State of the mind? How wholesome is the state of the mind of a people that justifies murder of non-members of their religious or ethnic groups? How excellent is the state of the mind of a people to whom excellence in the workplace or in education means nothing, but to whom prebendalism and favouritism is everything? How can the state of the mind of a people be raised when not even the government tells the truth? 

What state of the mind does the government expect its citizens to have when even the government itself has refused to acknowledge the Asaba Massacre and the random killings that went on throughout the Anioma area of Delta State during the Nigerian Civil War?

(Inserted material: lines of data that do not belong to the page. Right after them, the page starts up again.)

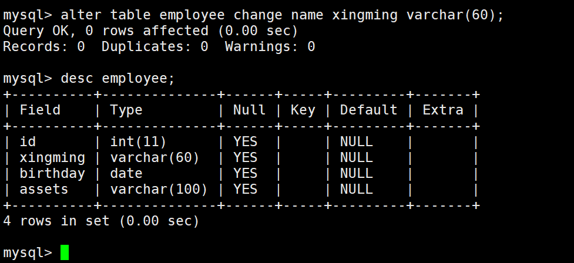Click the varchar(100) type value
The height and width of the screenshot is (263, 574).
159,190
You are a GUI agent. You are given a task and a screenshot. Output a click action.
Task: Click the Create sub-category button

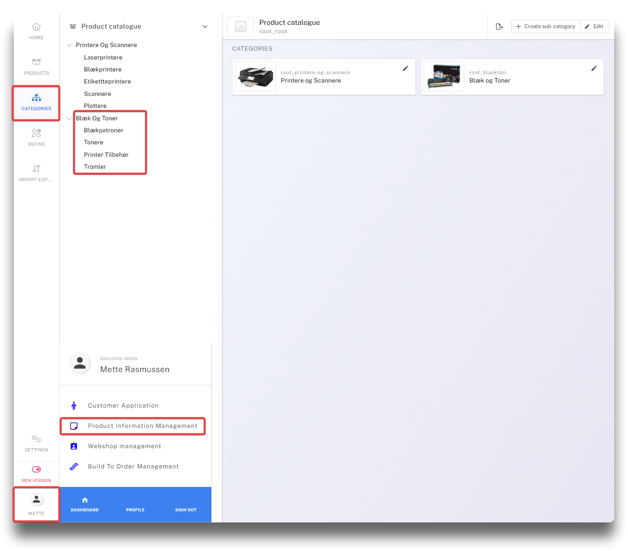[546, 27]
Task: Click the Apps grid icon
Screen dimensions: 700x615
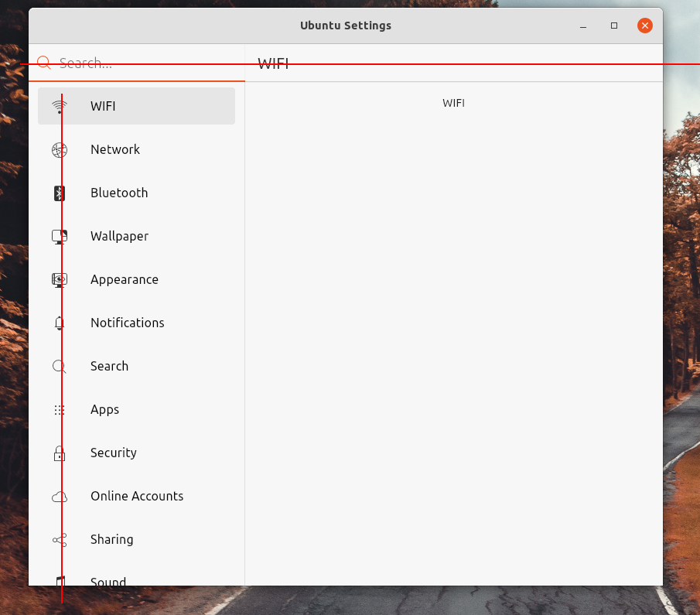Action: click(60, 409)
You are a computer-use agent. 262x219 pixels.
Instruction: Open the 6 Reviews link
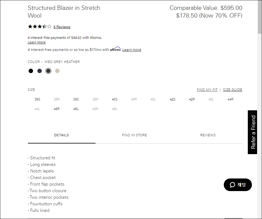[x=62, y=27]
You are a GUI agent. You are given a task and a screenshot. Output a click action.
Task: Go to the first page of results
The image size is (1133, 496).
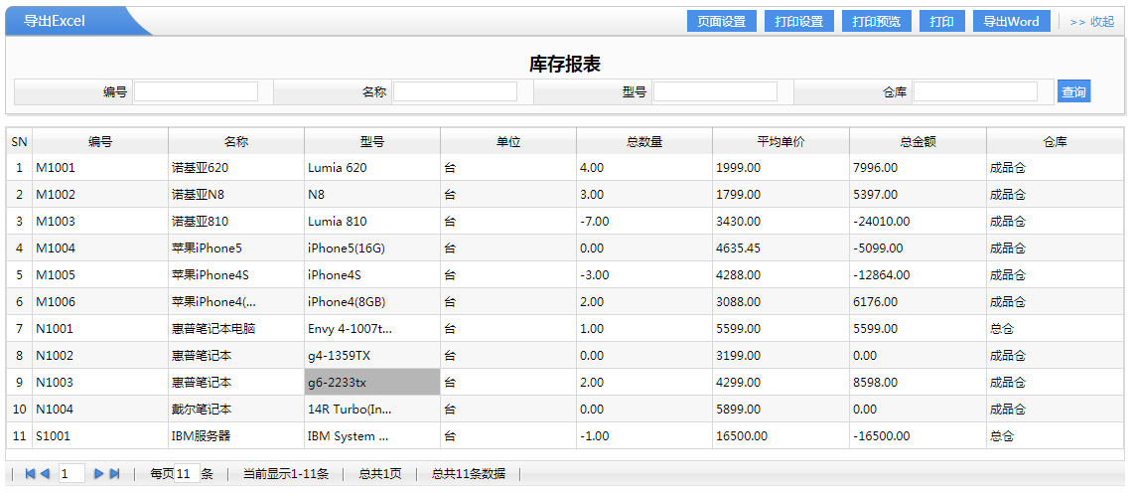coord(31,474)

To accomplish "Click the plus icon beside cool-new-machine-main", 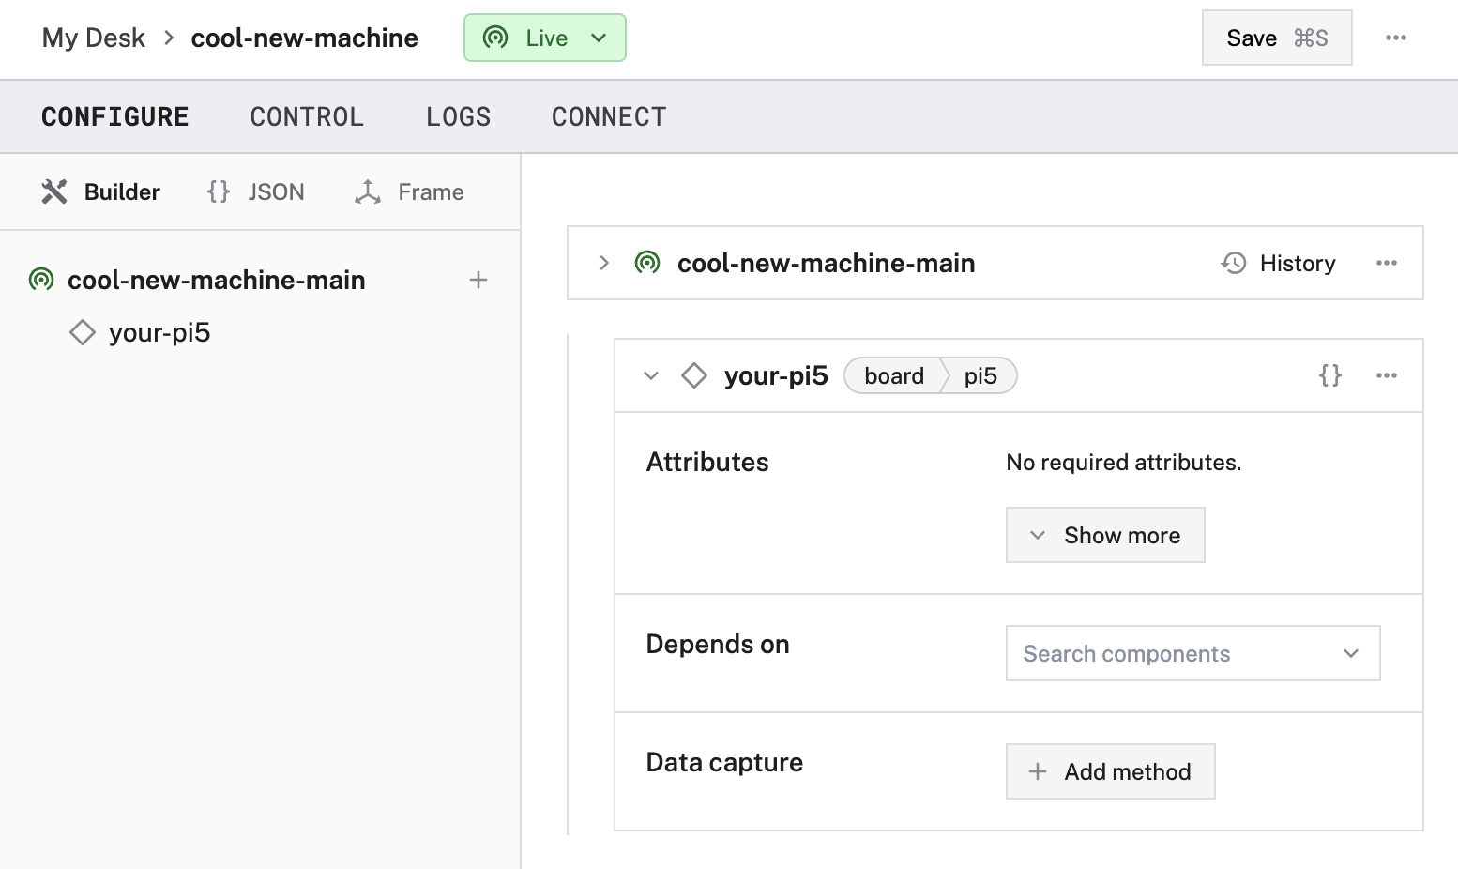I will pyautogui.click(x=478, y=280).
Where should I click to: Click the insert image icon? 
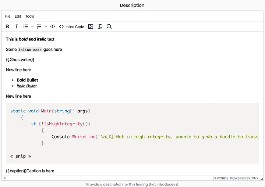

To really understand my stance, please consider the My Lai massacre of some 500 South Vietnamese civilians by U.S. troops on March 16, 1968. Now we know that U.S. soldiers from Company C, 1st Battalion, 20th Infantry Regiment and Company B, 4th Battalion, 3rd Infantry Regiment, 11th Brigade, 23rd (American) Infantry Division (hey, what can be more detailed than this?) carried that massacre. Yet, the Asaba massacre took place a year before that (1967) and till today, the Nigerian government or military authorities never asked questions on it. The US tried twenty-six soldiers charged with criminal offenses over it but Nigeria charged no one. 

Now we are asking questions about what took place at the Lekki Toll Gate on Tuesday October 20 this year, when protesters were allegedly mowed down. Has the Army commenced any investigations? All we hear is that the Army was not involved in the shooting. Such sweeping away of crimes against the nation deaden peoples’ consciences and reduces the state of peoples’ minds. 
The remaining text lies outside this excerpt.